Von Meelad Ahmad Mohammadzai und Kai Pflug

Auf den ersten Blick mag die Vorstellung von Afghanistan als ein attraktives Tourismusziel etwas abwegig erscheinen. Das Land ist sehr arm, und obwohl Terrorismus und Kriminalität im Vergleich zu vor einigen Jahren stark zurückgegangen sind, haben mehrere Länder, darunter die USA und Deutschland, Reisewarnungen ausgesprochen. Konkret stuft Deutschland Afghanistan als eines der Länder mit dem höchsten Risiko ein (5 von 1-5), warnt vor Reisen nach Afghanistan und rät Deutschen, die sich derzeit in Afghanistan aufhalten, zur Ausreise.

Selbst wenn ein Tourist diese Warnungen ignoriert und dennoch nach Afghanistan reist, lassen die vielen Sicherheitskontrollen, die von bewaffneten Männern besetzten Straßensperren und die häufigen Passkontrollen von Ausländern Afghanistan kaum als das richtige Land für den Tourismus erscheinen.

Tatsächlich unterstreichen Artikel in der afghanischen Online-Presse diesen Punkt in beinah komischer Weise. Beispielsweise zitiert ein Artikel in Pahjwok (einem afghanischen Nachrichtenanbieter) Beamte mit der Aussage, dass zehn ausländische Touristen, die in der Provinz Herat ankamen, historische Orte besuchten und mit allen notwendigen Einrichtungen (was auch immer das genau bedeuten mag) ausgestattet wurden. In einem anderen Artikel wird berichtet, dass in den letzten zwei Tagen zwanzig ausländische Touristen die Provinz Western Ghor besuchten. Ebenso rühmt sich das Informations- und Kulturministerium von Kandahar, dass in den letzten sechs Monaten fast 250 ausländische Touristen die Provinz besucht haben. Offensichtlich werden diese an sich lächerlich niedrigen Touristenzahlen schon als Erfolg gewertet.

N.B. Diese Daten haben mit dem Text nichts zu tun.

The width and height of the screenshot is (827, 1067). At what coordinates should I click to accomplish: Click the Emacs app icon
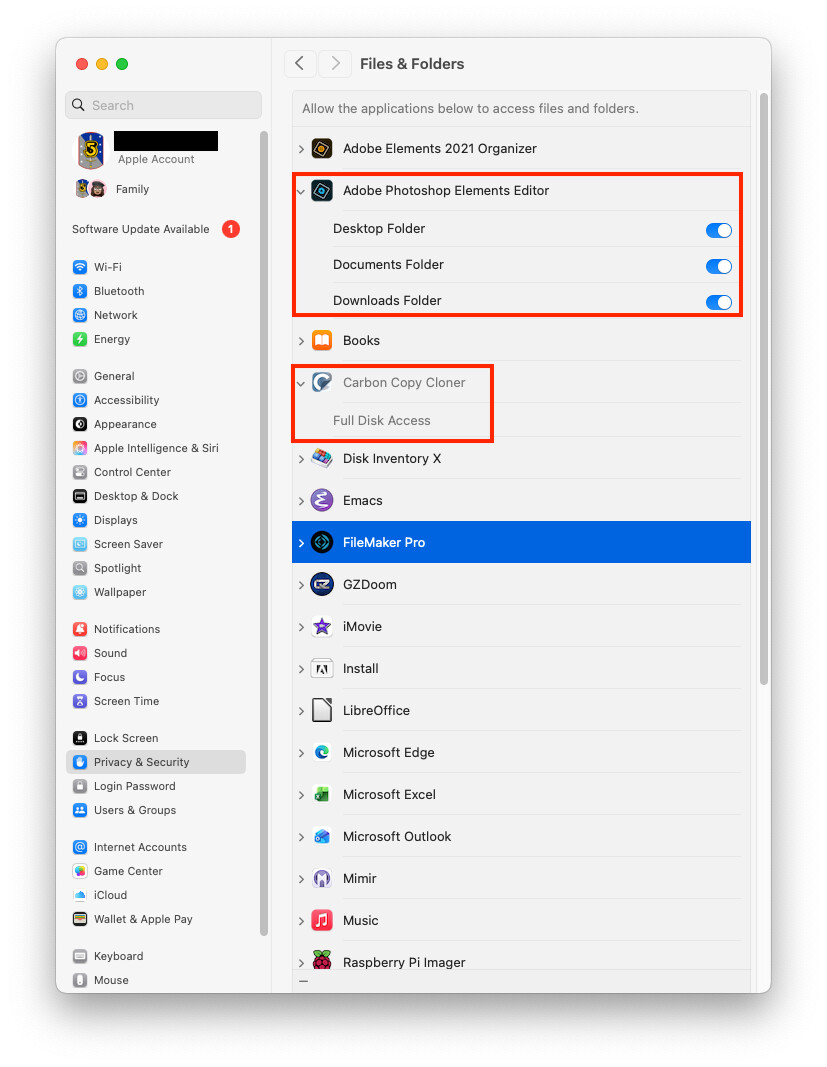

Auch die Erklärungen von Regierungsvertretern zur Sicherheit von Touristen klingen wenig überzeugend. Noorulhadi Abu Idris, stellvertretender Gouverneur von Balkh, erklärte beispielsweise: „Es gibt Tag und Nacht Bemühungen zur Verbesserung der Sicherheit. Die Menschen werden in einer ruhigen Umgebung reisen.“

Langfristig könnte Afghanistan jedoch – und unter der Annahme einer Verbesserung der Visapolitik, der Infrastruktur und der Behandlung ausländischer Touristen durch die Regierungs – ein fantastisches Reiseziel sein. Es hat wunderschöne Landschaften, hohe Berge, Wüsten und Seen und vor allem über eine große Anzahl historischer Stätten, die denen in weitaus beliebteren Touristenzielen ebenbürtig sind. Hinzu kommen die freundlichen Menschen und das gute Essen, und das Land könnte tatsächlich viele Tausende oder sogar Millionen Touristen aus aller Welt anziehen.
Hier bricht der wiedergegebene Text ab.